### Request
Extract every line of the material that contains the word "text".

══════════════════════════════

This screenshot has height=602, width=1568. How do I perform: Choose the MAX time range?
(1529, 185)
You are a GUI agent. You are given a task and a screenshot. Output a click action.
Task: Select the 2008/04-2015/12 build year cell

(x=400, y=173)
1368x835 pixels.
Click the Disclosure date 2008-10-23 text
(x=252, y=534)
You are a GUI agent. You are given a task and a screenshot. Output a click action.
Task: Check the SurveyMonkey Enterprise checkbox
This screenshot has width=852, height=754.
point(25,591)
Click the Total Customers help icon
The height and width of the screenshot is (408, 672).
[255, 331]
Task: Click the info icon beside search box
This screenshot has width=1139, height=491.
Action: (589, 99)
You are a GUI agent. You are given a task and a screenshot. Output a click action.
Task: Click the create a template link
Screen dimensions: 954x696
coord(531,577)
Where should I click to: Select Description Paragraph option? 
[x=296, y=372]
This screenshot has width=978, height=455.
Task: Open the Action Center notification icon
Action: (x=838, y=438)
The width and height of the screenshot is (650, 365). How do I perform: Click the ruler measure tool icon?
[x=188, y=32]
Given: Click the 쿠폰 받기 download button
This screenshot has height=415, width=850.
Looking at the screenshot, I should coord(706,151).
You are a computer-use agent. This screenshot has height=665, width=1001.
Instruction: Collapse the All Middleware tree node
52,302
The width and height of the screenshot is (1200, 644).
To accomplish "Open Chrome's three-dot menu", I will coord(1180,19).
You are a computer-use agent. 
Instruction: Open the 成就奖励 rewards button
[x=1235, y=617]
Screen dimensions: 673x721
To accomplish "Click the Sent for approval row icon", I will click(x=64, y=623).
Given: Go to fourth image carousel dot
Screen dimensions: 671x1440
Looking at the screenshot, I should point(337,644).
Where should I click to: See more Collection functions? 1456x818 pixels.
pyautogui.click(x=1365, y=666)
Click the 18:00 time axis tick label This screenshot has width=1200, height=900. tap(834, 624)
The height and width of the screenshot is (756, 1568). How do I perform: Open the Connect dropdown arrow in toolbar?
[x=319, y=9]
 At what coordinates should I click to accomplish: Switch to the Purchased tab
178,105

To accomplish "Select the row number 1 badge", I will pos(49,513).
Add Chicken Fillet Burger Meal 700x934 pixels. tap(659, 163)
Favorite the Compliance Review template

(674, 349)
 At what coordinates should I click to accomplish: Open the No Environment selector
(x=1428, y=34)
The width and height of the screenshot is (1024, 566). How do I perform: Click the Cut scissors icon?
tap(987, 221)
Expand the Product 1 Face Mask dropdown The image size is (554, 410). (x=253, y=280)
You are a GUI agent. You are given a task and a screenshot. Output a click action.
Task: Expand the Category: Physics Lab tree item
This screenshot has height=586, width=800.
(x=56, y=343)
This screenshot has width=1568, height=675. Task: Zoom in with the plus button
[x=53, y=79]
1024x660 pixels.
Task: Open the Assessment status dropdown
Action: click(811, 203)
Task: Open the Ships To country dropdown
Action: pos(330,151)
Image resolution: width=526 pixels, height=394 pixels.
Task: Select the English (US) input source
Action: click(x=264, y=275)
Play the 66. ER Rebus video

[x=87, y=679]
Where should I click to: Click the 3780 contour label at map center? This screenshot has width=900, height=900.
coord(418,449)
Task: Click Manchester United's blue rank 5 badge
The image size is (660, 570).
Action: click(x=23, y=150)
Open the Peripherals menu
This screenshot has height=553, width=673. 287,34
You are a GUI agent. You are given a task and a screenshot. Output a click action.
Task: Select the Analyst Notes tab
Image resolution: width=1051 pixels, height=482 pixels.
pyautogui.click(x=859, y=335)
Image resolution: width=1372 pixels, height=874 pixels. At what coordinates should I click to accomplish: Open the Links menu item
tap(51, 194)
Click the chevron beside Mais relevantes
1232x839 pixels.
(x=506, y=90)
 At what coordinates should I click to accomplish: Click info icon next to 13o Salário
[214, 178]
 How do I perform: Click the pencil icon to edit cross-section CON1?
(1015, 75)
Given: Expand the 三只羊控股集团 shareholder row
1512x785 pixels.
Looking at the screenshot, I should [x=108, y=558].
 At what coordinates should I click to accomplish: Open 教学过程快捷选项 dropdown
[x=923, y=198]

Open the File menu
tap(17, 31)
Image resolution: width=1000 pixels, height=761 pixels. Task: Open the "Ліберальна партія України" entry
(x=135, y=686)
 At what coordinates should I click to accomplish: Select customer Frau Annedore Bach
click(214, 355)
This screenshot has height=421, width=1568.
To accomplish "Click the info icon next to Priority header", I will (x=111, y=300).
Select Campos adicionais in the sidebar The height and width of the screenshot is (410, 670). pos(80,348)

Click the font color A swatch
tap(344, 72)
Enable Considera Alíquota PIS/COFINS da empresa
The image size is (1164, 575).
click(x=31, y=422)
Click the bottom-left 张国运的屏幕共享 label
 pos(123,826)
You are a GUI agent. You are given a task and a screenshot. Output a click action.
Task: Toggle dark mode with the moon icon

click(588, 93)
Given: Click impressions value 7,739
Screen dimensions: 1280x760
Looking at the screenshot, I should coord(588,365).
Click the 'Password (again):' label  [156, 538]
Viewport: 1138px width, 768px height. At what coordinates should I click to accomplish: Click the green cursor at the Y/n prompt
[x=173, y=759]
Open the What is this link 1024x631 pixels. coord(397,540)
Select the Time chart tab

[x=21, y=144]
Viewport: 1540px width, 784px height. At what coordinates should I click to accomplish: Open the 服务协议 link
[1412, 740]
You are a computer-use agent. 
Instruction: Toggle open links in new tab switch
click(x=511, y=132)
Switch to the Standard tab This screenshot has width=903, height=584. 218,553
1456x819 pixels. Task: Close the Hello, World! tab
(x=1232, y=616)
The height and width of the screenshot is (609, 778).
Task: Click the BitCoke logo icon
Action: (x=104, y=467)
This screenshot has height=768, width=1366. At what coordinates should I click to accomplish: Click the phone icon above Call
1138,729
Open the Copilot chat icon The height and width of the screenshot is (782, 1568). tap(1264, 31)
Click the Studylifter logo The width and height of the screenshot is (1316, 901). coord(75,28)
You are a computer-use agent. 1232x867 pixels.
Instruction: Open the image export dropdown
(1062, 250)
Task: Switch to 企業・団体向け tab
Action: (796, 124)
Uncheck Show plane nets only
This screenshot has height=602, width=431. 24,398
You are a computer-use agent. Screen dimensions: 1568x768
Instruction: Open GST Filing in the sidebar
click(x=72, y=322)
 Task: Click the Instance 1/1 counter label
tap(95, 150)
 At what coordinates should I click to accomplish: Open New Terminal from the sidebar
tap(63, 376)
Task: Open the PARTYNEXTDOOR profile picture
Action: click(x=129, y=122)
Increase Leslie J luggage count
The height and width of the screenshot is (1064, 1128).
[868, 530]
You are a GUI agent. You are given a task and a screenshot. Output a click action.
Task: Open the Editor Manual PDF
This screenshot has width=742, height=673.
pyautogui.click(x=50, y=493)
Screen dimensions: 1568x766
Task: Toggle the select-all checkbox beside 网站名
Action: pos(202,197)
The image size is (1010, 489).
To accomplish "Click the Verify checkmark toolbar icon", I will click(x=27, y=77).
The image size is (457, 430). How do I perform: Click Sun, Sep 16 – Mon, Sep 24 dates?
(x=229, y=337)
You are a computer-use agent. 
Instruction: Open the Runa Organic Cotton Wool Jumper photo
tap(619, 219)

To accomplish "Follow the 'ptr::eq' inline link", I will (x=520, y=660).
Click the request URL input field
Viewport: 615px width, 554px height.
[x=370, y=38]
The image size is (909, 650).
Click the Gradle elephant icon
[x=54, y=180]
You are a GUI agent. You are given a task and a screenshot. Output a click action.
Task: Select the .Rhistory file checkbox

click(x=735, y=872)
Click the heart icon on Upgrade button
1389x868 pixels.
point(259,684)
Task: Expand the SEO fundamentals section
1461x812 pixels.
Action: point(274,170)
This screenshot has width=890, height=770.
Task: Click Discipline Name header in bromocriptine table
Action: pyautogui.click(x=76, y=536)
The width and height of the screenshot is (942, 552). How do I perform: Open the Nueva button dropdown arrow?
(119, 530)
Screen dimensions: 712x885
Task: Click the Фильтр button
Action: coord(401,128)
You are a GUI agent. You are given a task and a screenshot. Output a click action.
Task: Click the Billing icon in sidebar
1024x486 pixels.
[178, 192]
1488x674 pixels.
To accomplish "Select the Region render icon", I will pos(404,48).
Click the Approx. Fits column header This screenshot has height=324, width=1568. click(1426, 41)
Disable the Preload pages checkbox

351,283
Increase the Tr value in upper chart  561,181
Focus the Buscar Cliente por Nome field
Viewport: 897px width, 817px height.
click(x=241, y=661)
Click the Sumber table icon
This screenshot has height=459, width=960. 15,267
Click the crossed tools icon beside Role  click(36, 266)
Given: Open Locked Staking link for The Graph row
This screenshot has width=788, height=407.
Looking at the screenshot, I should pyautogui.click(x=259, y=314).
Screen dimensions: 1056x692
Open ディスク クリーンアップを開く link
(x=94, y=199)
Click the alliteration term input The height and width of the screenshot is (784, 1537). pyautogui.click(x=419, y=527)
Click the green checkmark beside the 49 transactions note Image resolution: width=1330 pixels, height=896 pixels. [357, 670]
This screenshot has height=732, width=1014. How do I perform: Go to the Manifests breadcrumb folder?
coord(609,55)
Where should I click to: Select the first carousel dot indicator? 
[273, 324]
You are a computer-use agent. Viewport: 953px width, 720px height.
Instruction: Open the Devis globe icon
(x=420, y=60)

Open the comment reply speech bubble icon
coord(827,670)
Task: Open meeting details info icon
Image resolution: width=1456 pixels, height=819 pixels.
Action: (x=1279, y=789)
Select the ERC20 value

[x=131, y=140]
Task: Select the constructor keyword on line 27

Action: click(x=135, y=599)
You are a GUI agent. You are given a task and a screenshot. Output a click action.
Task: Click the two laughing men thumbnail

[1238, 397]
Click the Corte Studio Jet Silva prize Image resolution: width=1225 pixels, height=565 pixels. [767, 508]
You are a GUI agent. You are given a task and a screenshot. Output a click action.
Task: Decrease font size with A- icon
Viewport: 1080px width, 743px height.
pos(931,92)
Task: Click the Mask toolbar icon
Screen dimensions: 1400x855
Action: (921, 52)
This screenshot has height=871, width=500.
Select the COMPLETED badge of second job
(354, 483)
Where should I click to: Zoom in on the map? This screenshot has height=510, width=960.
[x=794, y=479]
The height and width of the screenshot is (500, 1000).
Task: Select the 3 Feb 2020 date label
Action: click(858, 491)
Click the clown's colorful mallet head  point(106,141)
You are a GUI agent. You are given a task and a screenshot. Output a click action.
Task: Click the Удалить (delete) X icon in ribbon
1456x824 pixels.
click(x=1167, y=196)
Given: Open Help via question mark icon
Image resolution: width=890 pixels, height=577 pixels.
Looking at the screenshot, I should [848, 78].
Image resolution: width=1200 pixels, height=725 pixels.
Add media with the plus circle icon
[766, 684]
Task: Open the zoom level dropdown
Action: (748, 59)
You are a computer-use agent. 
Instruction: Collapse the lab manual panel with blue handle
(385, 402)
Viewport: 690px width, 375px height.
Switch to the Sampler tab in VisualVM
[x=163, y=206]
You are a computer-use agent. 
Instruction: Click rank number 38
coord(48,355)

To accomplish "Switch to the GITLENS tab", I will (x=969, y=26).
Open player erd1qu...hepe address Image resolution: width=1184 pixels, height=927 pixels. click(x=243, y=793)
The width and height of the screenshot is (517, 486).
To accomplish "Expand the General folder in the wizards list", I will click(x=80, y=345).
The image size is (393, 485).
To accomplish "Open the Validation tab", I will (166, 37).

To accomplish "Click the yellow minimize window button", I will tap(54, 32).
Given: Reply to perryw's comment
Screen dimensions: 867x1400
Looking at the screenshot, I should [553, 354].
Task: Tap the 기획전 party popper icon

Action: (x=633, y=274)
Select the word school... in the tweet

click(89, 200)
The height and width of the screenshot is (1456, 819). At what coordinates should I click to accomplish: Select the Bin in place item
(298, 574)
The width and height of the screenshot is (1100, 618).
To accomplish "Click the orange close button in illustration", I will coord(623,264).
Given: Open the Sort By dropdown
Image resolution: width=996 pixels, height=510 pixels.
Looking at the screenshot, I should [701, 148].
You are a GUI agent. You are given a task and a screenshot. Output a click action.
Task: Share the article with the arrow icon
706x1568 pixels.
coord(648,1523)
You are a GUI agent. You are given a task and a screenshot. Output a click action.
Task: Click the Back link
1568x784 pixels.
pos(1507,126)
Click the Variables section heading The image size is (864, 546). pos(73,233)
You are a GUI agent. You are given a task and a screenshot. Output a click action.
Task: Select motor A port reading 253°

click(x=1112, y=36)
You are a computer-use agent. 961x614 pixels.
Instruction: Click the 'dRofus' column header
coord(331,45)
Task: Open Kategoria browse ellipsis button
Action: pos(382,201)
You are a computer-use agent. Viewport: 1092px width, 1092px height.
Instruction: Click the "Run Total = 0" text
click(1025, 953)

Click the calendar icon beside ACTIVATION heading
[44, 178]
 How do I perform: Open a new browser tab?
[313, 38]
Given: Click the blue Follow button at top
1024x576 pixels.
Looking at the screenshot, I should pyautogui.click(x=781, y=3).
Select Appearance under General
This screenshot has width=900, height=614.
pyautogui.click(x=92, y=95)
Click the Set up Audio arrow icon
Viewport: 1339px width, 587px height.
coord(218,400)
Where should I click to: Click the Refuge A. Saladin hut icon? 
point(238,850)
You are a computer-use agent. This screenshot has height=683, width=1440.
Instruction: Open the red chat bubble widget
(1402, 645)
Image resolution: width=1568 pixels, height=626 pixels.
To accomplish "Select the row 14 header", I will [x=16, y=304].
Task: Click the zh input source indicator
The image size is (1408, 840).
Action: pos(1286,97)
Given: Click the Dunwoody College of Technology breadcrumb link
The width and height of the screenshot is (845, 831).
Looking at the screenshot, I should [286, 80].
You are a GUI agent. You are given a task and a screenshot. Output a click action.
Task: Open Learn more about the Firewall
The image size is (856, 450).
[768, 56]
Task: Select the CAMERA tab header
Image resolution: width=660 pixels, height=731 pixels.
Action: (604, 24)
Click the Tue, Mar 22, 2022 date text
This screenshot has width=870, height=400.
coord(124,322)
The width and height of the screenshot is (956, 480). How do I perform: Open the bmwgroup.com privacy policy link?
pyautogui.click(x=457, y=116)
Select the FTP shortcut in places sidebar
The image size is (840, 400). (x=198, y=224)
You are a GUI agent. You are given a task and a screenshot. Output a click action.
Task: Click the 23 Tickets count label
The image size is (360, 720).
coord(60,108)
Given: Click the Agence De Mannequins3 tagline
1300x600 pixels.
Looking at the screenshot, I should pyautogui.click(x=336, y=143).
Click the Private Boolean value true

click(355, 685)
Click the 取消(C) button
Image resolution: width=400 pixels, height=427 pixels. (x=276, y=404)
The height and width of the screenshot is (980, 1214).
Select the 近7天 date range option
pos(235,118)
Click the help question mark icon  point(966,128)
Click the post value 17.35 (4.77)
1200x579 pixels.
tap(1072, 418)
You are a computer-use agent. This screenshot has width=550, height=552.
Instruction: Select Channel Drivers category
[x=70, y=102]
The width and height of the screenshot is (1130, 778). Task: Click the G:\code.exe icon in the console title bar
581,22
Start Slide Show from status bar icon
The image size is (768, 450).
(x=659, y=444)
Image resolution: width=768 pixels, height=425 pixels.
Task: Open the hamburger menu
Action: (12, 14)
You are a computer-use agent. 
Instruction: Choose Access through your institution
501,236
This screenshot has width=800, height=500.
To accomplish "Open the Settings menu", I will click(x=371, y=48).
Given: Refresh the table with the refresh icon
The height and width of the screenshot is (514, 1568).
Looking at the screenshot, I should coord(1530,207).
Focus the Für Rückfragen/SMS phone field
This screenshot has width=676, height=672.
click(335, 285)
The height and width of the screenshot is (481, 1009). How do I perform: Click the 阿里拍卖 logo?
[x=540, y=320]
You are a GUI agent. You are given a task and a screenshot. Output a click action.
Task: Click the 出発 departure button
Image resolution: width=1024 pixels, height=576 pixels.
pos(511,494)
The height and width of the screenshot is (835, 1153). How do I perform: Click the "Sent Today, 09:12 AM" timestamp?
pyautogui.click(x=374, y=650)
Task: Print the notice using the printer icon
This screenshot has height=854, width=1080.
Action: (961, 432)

══════════════════════════════

### In response
Click the Disclosure date 2008-10-23 text
Instruction: Click the "Run Total = 0" text
Click the Tue, Mar 22, 2022 date text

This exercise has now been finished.